The steelworkers’ union is set to initiate industrial action involving approximately 1,500 Tata Steel employees stationed at Port Talbot and Newport Llanwern in Wales. This protest stems from the Mumbai-based company’s decision to cut jobs linked to the closure of aging blast furnaces.

Unite the Union declared that its members will enforce a work-to-rule strategy and participate in an ongoing ban on overtime starting June 18. Their objective is to significantly disrupt and delay Tata Steel’s operations and order book unless the company reverses its closure plans. The union advocates for Tata to suspend its actions until after the July 4 General Election, anticipating a potential change in government leadership from the Conservative Party to the Labour Party.

Sharon Graham, Unite’s general secretary, criticized Tata’s current deal with the government, expressing concerns that it would prioritize the company’s overseas operations over the interests of South Wales. She emphasized Labour’s push for Tata to await the GBP 3 billion UK Steel Investment Fund, secured by Unite.

Tata Steel expressed disappointment over the union’s decision and reiterated concerns regarding the ballot process’s fairness. A company spokesperson stated that they had notified Unite twice during the ballot process about significant irregularities.

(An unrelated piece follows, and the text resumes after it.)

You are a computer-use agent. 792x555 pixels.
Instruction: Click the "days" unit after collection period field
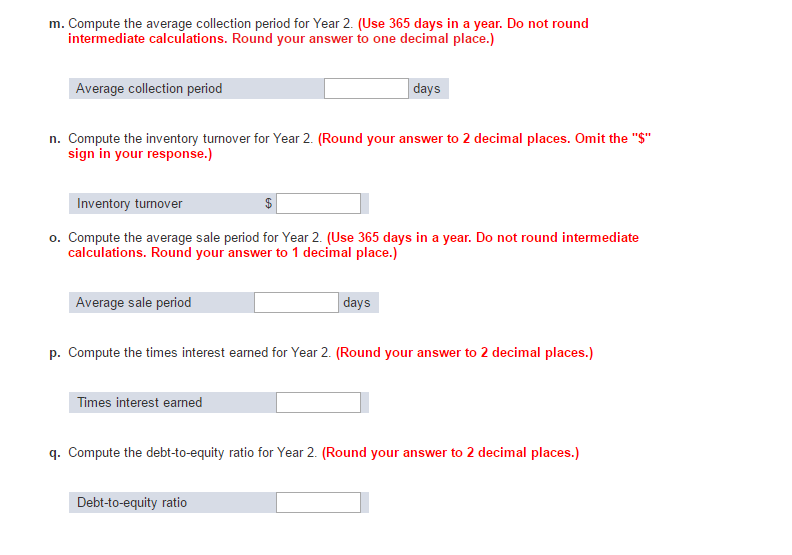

This development follows Tata Steel’s April announcement to close two old blast furnaces as part of a GBP 1.25 billion investment aimed at transitioning to a state-of-the-art Electric Arc Furnace at the Port Talbot steelworks. Tata claims to have engaged in seven months of discussions with UK trade unions about the transformation, which aims to preserve 5,000 jobs, secure future steel supplies, create indirect employment opportunities in engineering and construction, and reduce CO2 emissions by 5 million tonnes annually.